■ **Directions for this task**: Format the lines below as a JSON list of strings, one string per line and none for blank lines.

■ **Information provided**:
══════
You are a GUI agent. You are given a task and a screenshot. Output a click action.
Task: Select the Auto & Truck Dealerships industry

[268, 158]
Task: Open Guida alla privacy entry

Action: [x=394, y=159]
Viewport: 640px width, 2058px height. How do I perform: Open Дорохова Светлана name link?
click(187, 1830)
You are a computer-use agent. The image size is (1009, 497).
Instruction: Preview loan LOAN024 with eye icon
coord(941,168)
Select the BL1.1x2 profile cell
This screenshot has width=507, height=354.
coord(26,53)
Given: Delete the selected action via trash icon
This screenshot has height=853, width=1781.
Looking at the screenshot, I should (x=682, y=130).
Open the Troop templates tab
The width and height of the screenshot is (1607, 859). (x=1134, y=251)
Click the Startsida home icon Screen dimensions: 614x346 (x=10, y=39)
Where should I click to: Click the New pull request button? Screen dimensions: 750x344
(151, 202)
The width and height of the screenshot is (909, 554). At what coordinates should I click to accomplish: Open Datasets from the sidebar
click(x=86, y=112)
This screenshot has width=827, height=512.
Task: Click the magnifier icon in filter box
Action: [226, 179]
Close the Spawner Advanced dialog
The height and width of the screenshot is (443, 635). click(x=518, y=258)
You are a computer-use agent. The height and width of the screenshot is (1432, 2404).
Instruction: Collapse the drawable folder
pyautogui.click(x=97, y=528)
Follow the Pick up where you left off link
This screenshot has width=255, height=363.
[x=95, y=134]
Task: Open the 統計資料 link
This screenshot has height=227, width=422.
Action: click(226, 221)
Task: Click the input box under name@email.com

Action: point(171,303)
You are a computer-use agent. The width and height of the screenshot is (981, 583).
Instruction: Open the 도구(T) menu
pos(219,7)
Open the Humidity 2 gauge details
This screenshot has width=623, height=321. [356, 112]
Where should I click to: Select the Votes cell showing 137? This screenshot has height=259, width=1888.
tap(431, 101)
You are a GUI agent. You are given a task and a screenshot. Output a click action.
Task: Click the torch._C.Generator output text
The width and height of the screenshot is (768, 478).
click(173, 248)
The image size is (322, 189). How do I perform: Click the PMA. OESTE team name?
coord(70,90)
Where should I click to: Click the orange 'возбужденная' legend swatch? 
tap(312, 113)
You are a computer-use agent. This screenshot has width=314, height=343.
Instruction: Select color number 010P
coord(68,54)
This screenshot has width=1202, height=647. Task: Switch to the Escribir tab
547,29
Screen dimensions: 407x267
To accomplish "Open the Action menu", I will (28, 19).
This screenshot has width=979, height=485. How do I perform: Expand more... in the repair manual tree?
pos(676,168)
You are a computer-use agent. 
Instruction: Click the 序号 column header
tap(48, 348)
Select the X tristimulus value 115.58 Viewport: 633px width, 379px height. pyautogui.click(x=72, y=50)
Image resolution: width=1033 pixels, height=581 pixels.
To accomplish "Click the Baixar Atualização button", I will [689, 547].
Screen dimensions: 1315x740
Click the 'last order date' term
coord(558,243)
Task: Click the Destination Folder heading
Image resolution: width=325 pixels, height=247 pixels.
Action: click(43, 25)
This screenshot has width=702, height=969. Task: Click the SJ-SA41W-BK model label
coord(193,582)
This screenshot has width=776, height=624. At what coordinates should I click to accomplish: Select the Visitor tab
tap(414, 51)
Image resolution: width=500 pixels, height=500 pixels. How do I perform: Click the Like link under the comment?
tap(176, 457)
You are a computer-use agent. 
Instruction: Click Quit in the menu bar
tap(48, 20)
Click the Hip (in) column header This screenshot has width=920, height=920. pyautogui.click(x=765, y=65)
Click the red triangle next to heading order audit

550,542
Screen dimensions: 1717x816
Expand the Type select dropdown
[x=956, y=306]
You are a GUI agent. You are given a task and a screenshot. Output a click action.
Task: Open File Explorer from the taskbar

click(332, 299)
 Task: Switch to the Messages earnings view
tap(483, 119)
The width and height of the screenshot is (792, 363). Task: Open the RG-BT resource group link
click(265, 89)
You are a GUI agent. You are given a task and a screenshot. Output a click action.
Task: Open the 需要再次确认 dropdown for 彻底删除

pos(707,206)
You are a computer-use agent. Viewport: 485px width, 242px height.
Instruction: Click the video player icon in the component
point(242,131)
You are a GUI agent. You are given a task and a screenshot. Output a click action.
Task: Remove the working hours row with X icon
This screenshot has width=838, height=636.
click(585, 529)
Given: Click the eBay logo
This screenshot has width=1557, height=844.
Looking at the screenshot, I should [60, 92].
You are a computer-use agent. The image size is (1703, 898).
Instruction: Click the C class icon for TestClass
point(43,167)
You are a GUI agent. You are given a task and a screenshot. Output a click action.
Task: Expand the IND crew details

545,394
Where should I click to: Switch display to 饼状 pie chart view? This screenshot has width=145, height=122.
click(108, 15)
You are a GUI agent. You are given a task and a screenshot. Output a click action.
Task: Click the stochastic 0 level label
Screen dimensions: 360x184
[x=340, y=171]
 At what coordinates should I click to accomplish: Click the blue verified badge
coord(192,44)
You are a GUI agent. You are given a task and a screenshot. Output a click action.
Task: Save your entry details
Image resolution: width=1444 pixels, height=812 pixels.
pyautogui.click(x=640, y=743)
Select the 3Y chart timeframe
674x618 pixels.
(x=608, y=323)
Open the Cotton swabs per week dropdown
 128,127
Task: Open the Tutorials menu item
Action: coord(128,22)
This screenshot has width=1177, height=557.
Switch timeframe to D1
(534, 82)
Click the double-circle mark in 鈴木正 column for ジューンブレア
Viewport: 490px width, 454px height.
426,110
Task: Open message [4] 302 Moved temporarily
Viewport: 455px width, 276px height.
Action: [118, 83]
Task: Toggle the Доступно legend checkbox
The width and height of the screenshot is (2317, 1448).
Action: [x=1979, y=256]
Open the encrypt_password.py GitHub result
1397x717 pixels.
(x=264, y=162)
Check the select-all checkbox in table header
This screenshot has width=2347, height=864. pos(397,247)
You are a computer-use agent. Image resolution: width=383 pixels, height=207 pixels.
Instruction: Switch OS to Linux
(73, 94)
══════
■ **Solved problem**:
[
  "You are a GUI agent. You are given a task and a screenshot. Output a click action.",
  "Task: Select the Auto & Truck Dealerships industry",
  "[268, 158]",
  "Task: Open Guida alla privacy entry",
  "Action: [x=394, y=159]",
  "Viewport: 640px width, 2058px height. How do I perform: Open Дорохова Светлана name link?",
  "click(187, 1830)",
  "You are a computer-use agent. The image size is (1009, 497).",
  "Instruction: Preview loan LOAN024 with eye icon",
  "coord(941,168)",
  "Select the BL1.1x2 profile cell",
  "This screenshot has width=507, height=354.",
  "coord(26,53)",
  "Given: Delete the selected action via trash icon",
  "This screenshot has height=853, width=1781.",
  "Looking at the screenshot, I should (x=682, y=130).",
  "Open the Troop templates tab",
  "The width and height of the screenshot is (1607, 859). (x=1134, y=251)",
  "Click the Startsida home icon Screen dimensions: 614x346 (x=10, y=39)",
  "Where should I click to: Click the New pull request button? Screen dimensions: 750x344",
  "(151, 202)",
  "The width and height of the screenshot is (909, 554). At what coordinates should I click to accomplish: Open Datasets from the sidebar",
  "click(x=86, y=112)",
  "This screenshot has width=827, height=512.",
  "Task: Click the magnifier icon in filter box",
  "Action: [226, 179]",
  "Close the Spawner Advanced dialog",
  "The height and width of the screenshot is (443, 635). click(x=518, y=258)",
  "You are a computer-use agent. The height and width of the screenshot is (1432, 2404).",
  "Instruction: Collapse the drawable folder",
  "pyautogui.click(x=97, y=528)",
  "Follow the Pick up where you left off link",
  "This screenshot has width=255, height=363.",
  "[x=95, y=134]",
  "Task: Open the 統計資料 link",
  "This screenshot has height=227, width=422.",
  "Action: click(226, 221)",
  "Task: Click the input box under name@email.com",
  "Action: point(171,303)",
  "You are a computer-use agent. The width and height of the screenshot is (981, 583).",
  "Instruction: Open the 도구(T) menu",
  "pos(219,7)",
  "Open the Humidity 2 gauge details",
  "This screenshot has width=623, height=321. [356, 112]",
  "Where should I click to: Select the Votes cell showing 137? This screenshot has height=259, width=1888.",
  "tap(431, 101)",
  "You are a GUI agent. You are given a task and a screenshot. Output a click action.",
  "Task: Click the torch._C.Generator output text",
  "The width and height of the screenshot is (768, 478).",
  "click(173, 248)",
  "The image size is (322, 189). How do I perform: Click the PMA. OESTE team name?",
  "coord(70,90)",
  "Where should I click to: Click the orange 'возбужденная' legend swatch? ",
  "tap(312, 113)",
  "You are a computer-use agent. This screenshot has width=314, height=343.",
  "Instruction: Select color number 010P",
  "coord(68,54)",
  "This screenshot has width=1202, height=647. Task: Switch to the Escribir tab",
  "547,29",
  "Screen dimensions: 407x267",
  "To accomplish \"Open the Action menu\", I will (28, 19).",
  "This screenshot has width=979, height=485. How do I perform: Expand more... in the repair manual tree?",
  "pos(676,168)",
  "You are a computer-use agent. ",
  "Instruction: Click the 序号 column header",
  "tap(48, 348)",
  "Select the X tristimulus value 115.58 Viewport: 633px width, 379px height. pyautogui.click(x=72, y=50)",
  "Image resolution: width=1033 pixels, height=581 pixels.",
  "To accomplish \"Click the Baixar Atualização button\", I will [689, 547].",
  "Screen dimensions: 1315x740",
  "Click the 'last order date' term",
  "coord(558,243)",
  "Task: Click the Destination Folder heading",
  "Image resolution: width=325 pixels, height=247 pixels.",
  "Action: click(43, 25)",
  "This screenshot has width=702, height=969. Task: Click the SJ-SA41W-BK model label",
  "coord(193,582)",
  "This screenshot has width=776, height=624. At what coordinates should I click to accomplish: Select the Visitor tab",
  "tap(414, 51)",
  "Image resolution: width=500 pixels, height=500 pixels. How do I perform: Click the Like link under the comment?",
  "tap(176, 457)",
  "You are a computer-use agent. ",
  "Instruction: Click Quit in the menu bar",
  "tap(48, 20)",
  "Click the Hip (in) column header This screenshot has width=920, height=920. pyautogui.click(x=765, y=65)",
  "Click the red triangle next to heading order audit",
  "550,542",
  "Screen dimensions: 1717x816",
  "Expand the Type select dropdown",
  "[x=956, y=306]",
  "You are a GUI agent. You are given a task and a screenshot. Output a click action.",
  "Task: Open File Explorer from the taskbar",
  "click(332, 299)",
  " Task: Switch to the Messages earnings view",
  "tap(483, 119)",
  "The width and height of the screenshot is (792, 363). Task: Open the RG-BT resource group link",
  "click(265, 89)",
  "You are a GUI agent. You are given a task and a screenshot. Output a click action.",
  "Task: Open the 需要再次确认 dropdown for 彻底删除",
  "pos(707,206)",
  "You are a computer-use agent. Viewport: 485px width, 242px height.",
  "Instruction: Click the video player icon in the component",
  "point(242,131)",
  "You are a GUI agent. You are given a task and a screenshot. Output a click action.",
  "Task: Remove the working hours row with X icon",
  "This screenshot has width=838, height=636.",
  "click(585, 529)",
  "Given: Click the eBay logo",
  "This screenshot has width=1557, height=844.",
  "Looking at the screenshot, I should [60, 92].",
  "You are a computer-use agent. The image size is (1703, 898).",
  "Instruction: Click the C class icon for TestClass",
  "point(43,167)",
  "You are a GUI agent. You are given a task and a screenshot. Output a click action.",
  "Task: Expand the IND crew details",
  "545,394",
  "Where should I click to: Switch display to 饼状 pie chart view? This screenshot has width=145, height=122.",
  "click(108, 15)",
  "You are a GUI agent. You are given a task and a screenshot. Output a click action.",
  "Task: Click the stochastic 0 level label",
  "Screen dimensions: 360x184",
  "[x=340, y=171]",
  " At what coordinates should I click to accomplish: Click the blue verified badge",
  "coord(192,44)",
  "You are a GUI agent. You are given a task and a screenshot. Output a click action.",
  "Task: Save your entry details",
  "Image resolution: width=1444 pixels, height=812 pixels.",
  "pyautogui.click(x=640, y=743)",
  "Select the 3Y chart timeframe",
  "674x618 pixels.",
  "(x=608, y=323)",
  "Open the Cotton swabs per week dropdown",
  " 128,127",
  "Task: Open the Tutorials menu item",
  "Action: coord(128,22)",
  "This screenshot has width=1177, height=557.",
  "Switch timeframe to D1",
  "(534, 82)",
  "Click the double-circle mark in 鈴木正 column for ジューンブレア",
  "Viewport: 490px width, 454px height.",
  "426,110",
  "Task: Open message [4] 302 Moved temporarily",
  "Viewport: 455px width, 276px height.",
  "Action: [118, 83]",
  "Task: Toggle the Доступно legend checkbox",
  "The width and height of the screenshot is (2317, 1448).",
  "Action: [x=1979, y=256]",
  "Open the encrypt_password.py GitHub result",
  "1397x717 pixels.",
  "(x=264, y=162)",
  "Check the select-all checkbox in table header",
  "This screenshot has width=2347, height=864. pos(397,247)",
  "You are a computer-use agent. Image resolution: width=383 pixels, height=207 pixels.",
  "Instruction: Switch OS to Linux",
  "(73, 94)"
]